Tutto il fatturato oltre tale soglia, dovrebbe essere girato agli Stati membri. Il punto sul price cap sul gas non è solo l'utilità o meno della misura, quanto l'incapacità dell'Ue di riuscire a prendere una decisione anche in un momento di crisi. In questi mesi l'Unione europea ha dimostrato (per l'ennesima volta) tutta la propria lentezza burocratica nel rispondere a sfide che richiedono velocità e decisione di azione. Oltre al price cap, il Piano europeo per la riduzione dei consumi di energia elettrica e gas presenta una serie di criticità e risulta del tutto insufficiente per affrontare l'attuale situazione come scrive anche il Codacons, l'associazione dei consumatori. Si tratta di un piano eccessivamente sbilanciato sull'energia elettrica rispetto al gas e, «se anche le misure previste dall'Ue dovessero trovare attuazione, i risparmi sarebbero contenuti a fronte di sacrifici enormi per i cittadini». C'è poi un problema di privacy legato alle modalità con cui controllare i consumi dei cittadini e si tratta di un piano basato su imposizioni dall'alto che chiede (ancora una volta) sacrifici ma non risolve il problema a monte. Le misure previste del pacchetto energia che verrà presentato oggi da Ursula von der Leyen, oltre alla tassa sugli extra profitti per le imprese attive nei combustibili fossili e al tetto ai ricavi alle imprese energetiche che non usano gas, si basano soprattutto su obiettivi di risparmio energetico. La direzione pare essere quella di un taglio ai consumi obbligatorio del 5% nelle ore di punta per i cittadini e del 10% al mese per gli Stati membri che avranno «un margine di discrezionalità» sull'attuazione dei risparmi. Per gli italiani usare due elettrodomestici in contemporanea in alcune ore della giornata potrebbe diventare di fatto impossibile.

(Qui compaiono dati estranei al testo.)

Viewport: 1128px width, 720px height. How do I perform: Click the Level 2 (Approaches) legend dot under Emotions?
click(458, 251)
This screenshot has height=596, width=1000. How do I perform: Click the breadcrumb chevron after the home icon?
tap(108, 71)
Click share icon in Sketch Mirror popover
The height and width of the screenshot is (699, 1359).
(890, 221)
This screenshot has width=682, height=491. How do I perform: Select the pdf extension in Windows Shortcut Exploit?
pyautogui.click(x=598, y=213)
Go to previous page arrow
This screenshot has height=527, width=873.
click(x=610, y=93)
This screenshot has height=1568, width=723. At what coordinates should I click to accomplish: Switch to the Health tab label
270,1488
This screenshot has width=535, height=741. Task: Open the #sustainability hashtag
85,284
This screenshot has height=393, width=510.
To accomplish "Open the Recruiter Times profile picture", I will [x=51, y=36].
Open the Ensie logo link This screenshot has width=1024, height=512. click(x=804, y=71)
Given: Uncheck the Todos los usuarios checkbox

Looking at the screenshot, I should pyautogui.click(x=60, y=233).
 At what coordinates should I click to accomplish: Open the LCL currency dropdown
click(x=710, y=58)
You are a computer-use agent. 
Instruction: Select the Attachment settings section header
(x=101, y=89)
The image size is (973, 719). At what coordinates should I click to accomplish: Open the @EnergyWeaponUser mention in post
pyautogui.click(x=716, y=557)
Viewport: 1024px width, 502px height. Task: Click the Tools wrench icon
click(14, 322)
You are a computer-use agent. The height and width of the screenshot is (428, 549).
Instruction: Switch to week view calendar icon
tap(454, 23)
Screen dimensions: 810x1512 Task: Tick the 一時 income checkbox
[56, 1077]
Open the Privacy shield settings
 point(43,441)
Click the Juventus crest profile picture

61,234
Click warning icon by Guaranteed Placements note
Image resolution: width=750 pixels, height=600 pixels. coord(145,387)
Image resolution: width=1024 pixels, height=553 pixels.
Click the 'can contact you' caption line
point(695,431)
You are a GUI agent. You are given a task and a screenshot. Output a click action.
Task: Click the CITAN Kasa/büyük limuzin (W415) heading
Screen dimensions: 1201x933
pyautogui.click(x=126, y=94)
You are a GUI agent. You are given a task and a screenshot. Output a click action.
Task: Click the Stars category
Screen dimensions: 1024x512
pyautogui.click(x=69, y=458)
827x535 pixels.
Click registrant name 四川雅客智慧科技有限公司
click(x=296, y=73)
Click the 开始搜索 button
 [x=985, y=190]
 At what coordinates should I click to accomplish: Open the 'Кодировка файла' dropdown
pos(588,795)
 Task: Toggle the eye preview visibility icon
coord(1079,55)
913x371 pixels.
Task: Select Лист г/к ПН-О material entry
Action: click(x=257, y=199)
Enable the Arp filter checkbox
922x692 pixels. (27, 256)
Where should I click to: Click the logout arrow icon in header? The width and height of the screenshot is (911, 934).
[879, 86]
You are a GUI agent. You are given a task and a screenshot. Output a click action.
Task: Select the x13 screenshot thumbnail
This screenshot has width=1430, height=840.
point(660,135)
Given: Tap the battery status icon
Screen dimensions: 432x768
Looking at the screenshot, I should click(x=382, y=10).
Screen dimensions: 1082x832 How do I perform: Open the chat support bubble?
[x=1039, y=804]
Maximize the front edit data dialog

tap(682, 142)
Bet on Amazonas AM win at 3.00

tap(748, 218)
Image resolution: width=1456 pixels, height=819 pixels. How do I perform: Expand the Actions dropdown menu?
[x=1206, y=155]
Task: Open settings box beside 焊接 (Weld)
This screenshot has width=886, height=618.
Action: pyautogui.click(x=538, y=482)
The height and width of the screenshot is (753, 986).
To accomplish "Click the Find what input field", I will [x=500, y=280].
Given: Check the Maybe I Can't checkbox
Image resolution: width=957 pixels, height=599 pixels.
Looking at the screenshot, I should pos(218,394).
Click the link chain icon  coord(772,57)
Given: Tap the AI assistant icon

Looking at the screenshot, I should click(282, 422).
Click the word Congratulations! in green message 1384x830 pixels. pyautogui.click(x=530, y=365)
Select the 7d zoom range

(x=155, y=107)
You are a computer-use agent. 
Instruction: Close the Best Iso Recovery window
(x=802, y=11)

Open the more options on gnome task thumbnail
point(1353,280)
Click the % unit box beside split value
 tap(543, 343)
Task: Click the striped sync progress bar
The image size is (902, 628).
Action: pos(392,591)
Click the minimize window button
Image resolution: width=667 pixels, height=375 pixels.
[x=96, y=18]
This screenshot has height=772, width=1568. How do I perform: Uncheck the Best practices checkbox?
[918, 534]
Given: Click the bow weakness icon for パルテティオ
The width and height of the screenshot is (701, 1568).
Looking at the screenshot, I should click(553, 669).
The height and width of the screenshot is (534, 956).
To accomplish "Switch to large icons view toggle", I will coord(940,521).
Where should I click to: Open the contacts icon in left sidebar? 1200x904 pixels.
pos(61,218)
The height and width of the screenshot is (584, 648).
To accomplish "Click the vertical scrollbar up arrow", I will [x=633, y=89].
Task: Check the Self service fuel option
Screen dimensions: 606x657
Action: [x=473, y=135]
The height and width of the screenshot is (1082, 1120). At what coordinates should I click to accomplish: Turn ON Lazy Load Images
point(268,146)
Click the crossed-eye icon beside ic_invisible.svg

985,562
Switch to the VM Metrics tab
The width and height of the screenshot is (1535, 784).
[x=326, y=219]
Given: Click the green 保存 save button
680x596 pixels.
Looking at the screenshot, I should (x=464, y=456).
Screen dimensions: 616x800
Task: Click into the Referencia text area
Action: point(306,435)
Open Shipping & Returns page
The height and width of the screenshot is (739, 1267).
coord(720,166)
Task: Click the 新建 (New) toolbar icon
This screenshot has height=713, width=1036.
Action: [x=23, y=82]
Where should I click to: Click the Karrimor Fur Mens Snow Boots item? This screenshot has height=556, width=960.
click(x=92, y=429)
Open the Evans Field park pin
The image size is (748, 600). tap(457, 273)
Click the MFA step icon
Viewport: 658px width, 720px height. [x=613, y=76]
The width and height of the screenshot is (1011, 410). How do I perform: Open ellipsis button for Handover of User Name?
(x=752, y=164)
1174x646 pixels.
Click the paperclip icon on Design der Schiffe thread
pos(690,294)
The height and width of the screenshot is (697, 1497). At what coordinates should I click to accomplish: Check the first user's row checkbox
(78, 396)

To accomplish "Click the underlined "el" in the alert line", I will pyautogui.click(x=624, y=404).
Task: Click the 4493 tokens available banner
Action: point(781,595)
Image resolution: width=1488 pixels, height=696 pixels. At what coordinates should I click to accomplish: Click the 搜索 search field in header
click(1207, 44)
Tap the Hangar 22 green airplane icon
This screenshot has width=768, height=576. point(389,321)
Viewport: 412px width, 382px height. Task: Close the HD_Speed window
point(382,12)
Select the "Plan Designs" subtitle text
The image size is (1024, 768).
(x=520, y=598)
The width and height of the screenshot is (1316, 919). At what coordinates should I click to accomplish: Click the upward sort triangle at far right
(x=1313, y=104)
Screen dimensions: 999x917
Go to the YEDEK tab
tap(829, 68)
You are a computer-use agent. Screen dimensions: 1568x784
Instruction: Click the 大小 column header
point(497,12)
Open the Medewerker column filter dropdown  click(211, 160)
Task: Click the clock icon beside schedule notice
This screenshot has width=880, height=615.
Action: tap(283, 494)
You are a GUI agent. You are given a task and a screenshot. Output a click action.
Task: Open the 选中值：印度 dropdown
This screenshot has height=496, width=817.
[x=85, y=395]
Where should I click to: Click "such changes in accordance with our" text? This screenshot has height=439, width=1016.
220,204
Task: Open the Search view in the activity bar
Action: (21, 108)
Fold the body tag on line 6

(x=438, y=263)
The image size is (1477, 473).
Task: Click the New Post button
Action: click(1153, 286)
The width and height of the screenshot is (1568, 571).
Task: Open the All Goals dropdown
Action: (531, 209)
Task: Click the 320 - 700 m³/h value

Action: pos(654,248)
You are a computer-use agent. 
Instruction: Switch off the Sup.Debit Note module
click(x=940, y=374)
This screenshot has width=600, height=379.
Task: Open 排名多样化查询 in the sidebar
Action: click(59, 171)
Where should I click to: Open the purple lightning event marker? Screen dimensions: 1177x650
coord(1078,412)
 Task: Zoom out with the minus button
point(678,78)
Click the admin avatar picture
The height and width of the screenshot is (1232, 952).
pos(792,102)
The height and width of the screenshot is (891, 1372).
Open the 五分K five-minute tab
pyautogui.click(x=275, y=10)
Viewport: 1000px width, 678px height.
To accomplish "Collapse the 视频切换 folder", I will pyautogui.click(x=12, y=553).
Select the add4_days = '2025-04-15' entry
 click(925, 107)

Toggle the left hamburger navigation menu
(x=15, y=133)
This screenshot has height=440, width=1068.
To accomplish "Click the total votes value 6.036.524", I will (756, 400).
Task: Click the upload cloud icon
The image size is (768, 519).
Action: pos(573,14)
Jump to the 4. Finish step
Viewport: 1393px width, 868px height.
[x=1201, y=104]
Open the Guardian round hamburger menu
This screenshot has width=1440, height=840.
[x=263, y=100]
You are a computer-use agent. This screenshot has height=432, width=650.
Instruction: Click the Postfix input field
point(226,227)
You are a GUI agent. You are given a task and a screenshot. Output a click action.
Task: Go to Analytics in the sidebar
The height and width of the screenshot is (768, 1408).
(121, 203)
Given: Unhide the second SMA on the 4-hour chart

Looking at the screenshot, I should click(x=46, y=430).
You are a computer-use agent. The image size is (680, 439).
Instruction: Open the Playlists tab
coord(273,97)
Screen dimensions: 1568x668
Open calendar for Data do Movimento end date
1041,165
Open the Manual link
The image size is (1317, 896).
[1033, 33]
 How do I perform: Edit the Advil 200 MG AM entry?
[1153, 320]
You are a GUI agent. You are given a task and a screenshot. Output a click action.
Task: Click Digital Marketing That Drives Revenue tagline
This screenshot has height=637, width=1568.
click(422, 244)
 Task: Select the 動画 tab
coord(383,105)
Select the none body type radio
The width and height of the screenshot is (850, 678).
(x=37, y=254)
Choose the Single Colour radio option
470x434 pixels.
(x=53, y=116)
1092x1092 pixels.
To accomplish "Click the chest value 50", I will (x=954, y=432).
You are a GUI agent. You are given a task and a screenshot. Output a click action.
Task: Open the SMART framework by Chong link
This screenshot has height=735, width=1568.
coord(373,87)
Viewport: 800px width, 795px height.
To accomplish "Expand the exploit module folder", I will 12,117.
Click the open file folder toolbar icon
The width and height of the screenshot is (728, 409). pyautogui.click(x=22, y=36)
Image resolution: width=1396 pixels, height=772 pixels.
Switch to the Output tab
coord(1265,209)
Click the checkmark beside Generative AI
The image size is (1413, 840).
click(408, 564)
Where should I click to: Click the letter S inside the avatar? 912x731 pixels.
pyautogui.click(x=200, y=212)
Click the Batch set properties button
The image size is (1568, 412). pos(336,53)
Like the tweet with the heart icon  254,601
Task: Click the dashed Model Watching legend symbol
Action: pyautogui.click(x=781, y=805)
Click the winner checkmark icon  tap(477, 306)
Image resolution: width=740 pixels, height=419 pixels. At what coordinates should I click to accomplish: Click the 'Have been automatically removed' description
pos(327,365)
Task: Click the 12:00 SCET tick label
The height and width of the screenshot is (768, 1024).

In parole povere, dopo mesi di discussioni, alle porte dell'autunno e con un inverno tra i più complessi degli ultimi decenni sul fronte energetico, l'unica vera risposta che l'Unione europea è stata in grado di dare è il razionamento dell'energia. Agli Stati membri, insomma, non resta che fare da sé con buona pace dell'unità europea.